Transcribe the rows verbatim, starting at the line that contains "How do I perform: Click the Link" and ending with the last line of the rows.

▶ **Rows of pointing data**:
-*-*-

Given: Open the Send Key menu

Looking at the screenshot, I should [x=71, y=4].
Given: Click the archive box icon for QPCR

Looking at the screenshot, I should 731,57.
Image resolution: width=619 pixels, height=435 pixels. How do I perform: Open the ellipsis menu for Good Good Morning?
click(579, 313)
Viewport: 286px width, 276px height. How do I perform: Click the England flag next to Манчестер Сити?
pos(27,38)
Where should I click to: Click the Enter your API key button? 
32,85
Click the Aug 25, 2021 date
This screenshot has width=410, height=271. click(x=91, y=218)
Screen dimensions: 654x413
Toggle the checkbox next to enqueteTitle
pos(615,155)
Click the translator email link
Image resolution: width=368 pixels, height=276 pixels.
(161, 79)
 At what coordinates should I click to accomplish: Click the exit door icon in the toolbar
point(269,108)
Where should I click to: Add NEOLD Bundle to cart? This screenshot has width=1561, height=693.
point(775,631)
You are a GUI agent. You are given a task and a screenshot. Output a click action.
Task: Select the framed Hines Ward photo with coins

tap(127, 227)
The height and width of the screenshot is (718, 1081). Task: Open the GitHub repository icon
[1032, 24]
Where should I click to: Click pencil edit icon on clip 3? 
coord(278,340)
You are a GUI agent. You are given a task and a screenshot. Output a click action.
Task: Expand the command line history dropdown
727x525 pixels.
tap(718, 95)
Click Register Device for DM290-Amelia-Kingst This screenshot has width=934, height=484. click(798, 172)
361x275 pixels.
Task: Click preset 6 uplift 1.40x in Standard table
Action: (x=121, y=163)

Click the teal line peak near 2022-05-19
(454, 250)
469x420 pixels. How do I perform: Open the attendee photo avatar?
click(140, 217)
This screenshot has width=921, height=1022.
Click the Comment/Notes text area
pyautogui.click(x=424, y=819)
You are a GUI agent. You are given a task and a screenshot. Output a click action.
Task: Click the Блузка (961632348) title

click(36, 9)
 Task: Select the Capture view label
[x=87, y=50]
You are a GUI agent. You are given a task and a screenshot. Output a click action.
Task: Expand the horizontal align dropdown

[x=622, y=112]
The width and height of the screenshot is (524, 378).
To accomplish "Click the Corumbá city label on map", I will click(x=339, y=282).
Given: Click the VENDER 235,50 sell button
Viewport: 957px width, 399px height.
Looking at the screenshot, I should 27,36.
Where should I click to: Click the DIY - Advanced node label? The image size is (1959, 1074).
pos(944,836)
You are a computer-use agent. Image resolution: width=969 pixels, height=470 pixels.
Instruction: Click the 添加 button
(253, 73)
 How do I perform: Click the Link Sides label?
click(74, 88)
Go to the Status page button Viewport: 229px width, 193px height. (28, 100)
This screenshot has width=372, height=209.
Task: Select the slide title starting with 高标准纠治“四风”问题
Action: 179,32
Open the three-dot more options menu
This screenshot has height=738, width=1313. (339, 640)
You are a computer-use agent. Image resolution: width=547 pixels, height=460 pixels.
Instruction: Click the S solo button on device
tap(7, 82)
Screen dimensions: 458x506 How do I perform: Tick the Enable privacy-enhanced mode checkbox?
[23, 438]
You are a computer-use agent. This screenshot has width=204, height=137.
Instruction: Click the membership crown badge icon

-*-*-

▶ **THE OUTPUT**:
 How do I perform: Click the Link Sides label?
click(74, 88)
Go to the Status page button Viewport: 229px width, 193px height. (28, 100)
This screenshot has width=372, height=209.
Task: Select the slide title starting with 高标准纠治“四风”问题
Action: 179,32
Open the three-dot more options menu
This screenshot has height=738, width=1313. (339, 640)
You are a computer-use agent. Image resolution: width=547 pixels, height=460 pixels.
Instruction: Click the S solo button on device
tap(7, 82)
Screen dimensions: 458x506 How do I perform: Tick the Enable privacy-enhanced mode checkbox?
[23, 438]
You are a computer-use agent. This screenshot has width=204, height=137.
Instruction: Click the membership crown badge icon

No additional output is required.